I think this is a must have when using CLJS with script tags that pull in other libraries that define a nested library structure. Even more compelling with :lite-mode .
I don't think the :refer-global syntax lends itself well for this at the moment. In :require you can give such a property-accessed object an alias, e.g. (:require ["foobar$default" :as foobar]) but this doesn't work with :refer-global(I removed my "ship it" message since this seems kind of important!)
there's a separate thing I haven't worked on yet :require-global which supports require syntax.
The idea here is to distinguish between browser builtins and other scripts you added to the page. :require-global is for the later.
why distuingish?
and how would one refer window.Intl.NumberFormat for example? (this is just an example, there might better ones)
Intl/NumberFormat - any real properties in the browser can be inferred properly
you never need to write window that's just global stuff
haven't seen any compelling argument for complecting into one thing here.
another thing here is validation logic
for browser globals we can check lots of things that aren't going to work
for libs, maybe a couple of runtime asserts in dev
I mean when you want to have NumberFormat itself referred, not with the Intl prefix.
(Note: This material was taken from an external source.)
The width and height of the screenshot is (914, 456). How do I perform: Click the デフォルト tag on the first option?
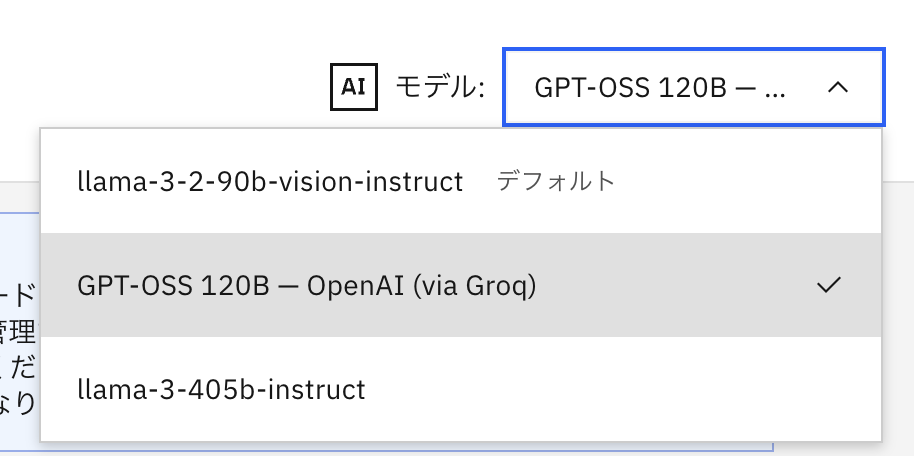click(x=556, y=182)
So you can write (NumberFormat/supportedLocalesOf ...) .
Maybe this isn't the strongest example, but maybe down the road there will be browser APIs where this makes more sense.
Complected: I'm agnostic to the difference between a host global or something defined by a polyfill or just a normal library. To me it doesn't matter. This also isn't browser specific, could also be node, Bun, etc.
browser apis are not that nested - it's inconvenient, really not concerned about that.
polluting the global ns is not a thing JS runtimes do that much for the obvious reasons
unlike the browser
Looks like a bug in CLJS. As I mentioned in my response to that thread, no clue how Transit would be related, but cljs.analyzer/cache-file can return either File or URL while cljs.analyzer/write-analysis-cache expects it to always be File.